Edwards Says an Apple a Day Won't Do

In fact, I could argue much more absurdities, since ib1 argument was simply that if you want government healthcare you have to do what the government tells you.

Cypress' argument was a little better, arguing that it makes economic sense. But then so would controlling diet and exercise.

There are no b-y gradations here. It is one step using the very same logic.

No slippery slope fallacy. Sorry. Try again.

As for how it is to be enforced, the article says nothing of it. But Edwards says it "requires" and "you can't choose."

Like most nationalized industries, the government will complain of overuse and blame the consumer for service failures.
 
Slippery slope is a fallacy and you can't sit there and extrapolate on things using it and expect to be taken seriously by anyone who has passed a college-level English class. Ornot did a pretty good job of explaining why.
 
Yeah, you went to college to learn how to take pictures. We already know that.

Anyway, it is not always a fallacy. I provided three sources all saying the same.
 
Besides the fact that my argument did not include several steps to get to the negative, that the argument for forcing a person to go to the doctor is little different than food nannyism or forcing them into the gym, that I offered argument for why these next steps might come (costs will continue to go up), there is the fact that I posed it as a question rather than a conclusive statement.
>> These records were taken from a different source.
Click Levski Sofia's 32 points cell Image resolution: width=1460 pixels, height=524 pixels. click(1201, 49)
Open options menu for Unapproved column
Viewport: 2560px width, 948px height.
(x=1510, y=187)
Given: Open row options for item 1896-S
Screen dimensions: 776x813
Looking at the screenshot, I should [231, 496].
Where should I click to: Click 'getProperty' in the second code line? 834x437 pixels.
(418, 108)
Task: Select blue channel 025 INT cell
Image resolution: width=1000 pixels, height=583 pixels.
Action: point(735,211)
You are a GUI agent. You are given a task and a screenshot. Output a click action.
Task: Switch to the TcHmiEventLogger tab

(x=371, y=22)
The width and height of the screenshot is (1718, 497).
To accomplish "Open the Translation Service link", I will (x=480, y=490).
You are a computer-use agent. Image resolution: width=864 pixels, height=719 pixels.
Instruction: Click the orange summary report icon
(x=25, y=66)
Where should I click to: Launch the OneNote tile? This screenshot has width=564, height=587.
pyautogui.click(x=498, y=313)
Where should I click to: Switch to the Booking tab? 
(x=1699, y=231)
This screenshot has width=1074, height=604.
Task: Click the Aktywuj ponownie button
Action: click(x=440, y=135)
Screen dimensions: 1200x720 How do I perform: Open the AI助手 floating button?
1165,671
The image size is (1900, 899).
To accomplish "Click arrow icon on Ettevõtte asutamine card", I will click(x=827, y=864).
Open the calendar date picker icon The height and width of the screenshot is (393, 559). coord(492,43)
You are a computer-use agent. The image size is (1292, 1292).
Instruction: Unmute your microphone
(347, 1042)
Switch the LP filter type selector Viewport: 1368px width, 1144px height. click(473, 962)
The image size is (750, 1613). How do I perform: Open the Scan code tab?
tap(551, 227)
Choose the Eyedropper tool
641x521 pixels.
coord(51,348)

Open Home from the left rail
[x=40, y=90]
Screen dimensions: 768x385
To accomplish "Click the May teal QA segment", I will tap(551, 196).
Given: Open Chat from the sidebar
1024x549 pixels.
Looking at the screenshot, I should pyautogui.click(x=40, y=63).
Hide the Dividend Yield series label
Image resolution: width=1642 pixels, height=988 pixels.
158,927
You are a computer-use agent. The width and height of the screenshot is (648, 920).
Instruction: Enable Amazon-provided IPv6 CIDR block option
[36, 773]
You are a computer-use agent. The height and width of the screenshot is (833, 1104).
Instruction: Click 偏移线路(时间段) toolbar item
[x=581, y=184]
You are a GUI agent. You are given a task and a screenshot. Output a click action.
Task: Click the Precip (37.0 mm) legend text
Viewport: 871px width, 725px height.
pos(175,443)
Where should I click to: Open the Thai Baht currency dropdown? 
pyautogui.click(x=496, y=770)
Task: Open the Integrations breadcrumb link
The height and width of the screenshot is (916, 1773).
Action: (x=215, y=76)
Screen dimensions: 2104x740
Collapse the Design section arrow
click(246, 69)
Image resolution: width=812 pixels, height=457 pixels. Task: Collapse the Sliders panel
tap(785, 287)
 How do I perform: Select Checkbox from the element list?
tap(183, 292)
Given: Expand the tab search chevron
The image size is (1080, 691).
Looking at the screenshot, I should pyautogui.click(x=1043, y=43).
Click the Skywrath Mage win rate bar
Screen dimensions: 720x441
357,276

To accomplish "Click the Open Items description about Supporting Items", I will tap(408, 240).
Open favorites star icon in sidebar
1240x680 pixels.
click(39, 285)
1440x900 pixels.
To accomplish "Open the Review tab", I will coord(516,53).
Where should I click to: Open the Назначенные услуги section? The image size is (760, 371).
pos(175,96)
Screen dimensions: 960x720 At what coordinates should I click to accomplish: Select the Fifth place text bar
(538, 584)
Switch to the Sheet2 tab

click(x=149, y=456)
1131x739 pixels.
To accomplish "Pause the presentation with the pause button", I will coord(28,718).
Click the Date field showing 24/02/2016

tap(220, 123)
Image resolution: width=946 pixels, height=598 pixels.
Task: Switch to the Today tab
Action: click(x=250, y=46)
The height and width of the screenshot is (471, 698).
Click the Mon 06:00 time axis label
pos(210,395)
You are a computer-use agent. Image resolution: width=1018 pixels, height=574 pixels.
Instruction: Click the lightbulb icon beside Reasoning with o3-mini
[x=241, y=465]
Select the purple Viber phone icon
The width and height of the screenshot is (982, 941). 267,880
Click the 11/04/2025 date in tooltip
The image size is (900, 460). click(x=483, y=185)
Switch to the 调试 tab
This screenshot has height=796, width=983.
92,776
You may have went to college, but it does not seem you learned anything there.

And again, this is the course of government in all the industries it controls. It attempts to deter consumption of the product because it fails to deliver adequate supply. With water they fine you if you turn the sprinklers on on the wrong day, electricity they emplore you to turn off lights, roads they use all sorts of coercion to get you to use mass transit or car pool. It will be the same with medicine. The only time the government does not try to discourage consumption is when they need to spend up the budget to justify increases next year.
 
You can't spin away from the fact that in almost every list of logical fallacies you can find, "slippery slope" is one of them. You can't extrapolate on the future like that and pretend it has logical merit. It is a logical fallacy. It is always a logical fallacy, even though the predictions you make with it may come true occasionally.

Edwards is polling better than Ron Paul, by the way. Just throwing that out there.
 
You can't spin away from the fact that in almost every list of logical fallacies you can find, "slippery slope" is one of them. You can't extrapolate on the future like that and pretend it has logical merit. It is a logical fallacy. It is always a logical fallacy, even though the predictions you make with it may come true occasionally.

Edwards is polling better than Ron Paul, by the way. Just throwing that out there.

Well, duh he is. Still, Hillary's going to win.

I was just trying to make an ambivalent joke that poked fun at both sides.

How did I know someone was going to bring the poll numbers up?

I really think Ron Paul would poll better if he ran as a Democrat, though.
 
You can't spin away from the fact that in almost every list of logical fallacies you can find, "slippery slope" is one of them. You can't extrapolate on the future like that and pretend it has logical merit. It is a logical fallacy. It is always a logical fallacy, even though the predictions you make with it may come true occasionally.

Edwards is polling better than Ron Paul, by the way. Just throwing that out there.
However, among the writing you will find that it can be also a valid argument. You keep insisting when evidence is provided that you are right. That is an actual fallacy, it is called Argument by Pigheadedness (Doggedness).

How does it feel to be right in there with "Flat Earthers"?

He provided three well-written cites that explain that it is not always fallacious.
 
You can't spin away from the fact that in almost every list of logical fallacies you can find, "slippery slope" is one of them. You can't extrapolate on the future like that and pretend it has logical merit. It is a logical fallacy. It is always a logical fallacy, even though the predictions you make with it may come true occasionally.

Edwards is polling better than Ron Paul, by the way. Just throwing that out there.

IT IS NOT ALWAYS A LOGICAL FALLACY. I aint spinning shit and the sources I provided were the top three. I did not cherry pick. You're just wrong. Deal with it.

http://www.google.com/search?hl=en&q=slippery+slope+fallacy
 
What is it with libertarians and using this argument? I think String and I have had this conversation before because he uses it like crack, and even Wikipedia's first example is an argument by a civil libertarian.
 
In debate or rhetoric, the slippery slope is an argument for the likelihood of one event or trend given another. It suggests that an action will initiate a chain of events culminating in an undesirable event later. The argument is sometimes referred to as the thin end of the wedge or the camel's nose. The slippery slope can be valid or fallacious.

http://en.wikipedia.org/wiki/Slippery_slope_fallacy

Ignoring what you don't want to see doesn't change that your argument has become Argument by Pigheadedness, an actual fallacy.
 
Something needs to be done, Republicans answer to the healthcare problem is to quietly propose a plan that clearly will not work, then never take any action to try to implement it!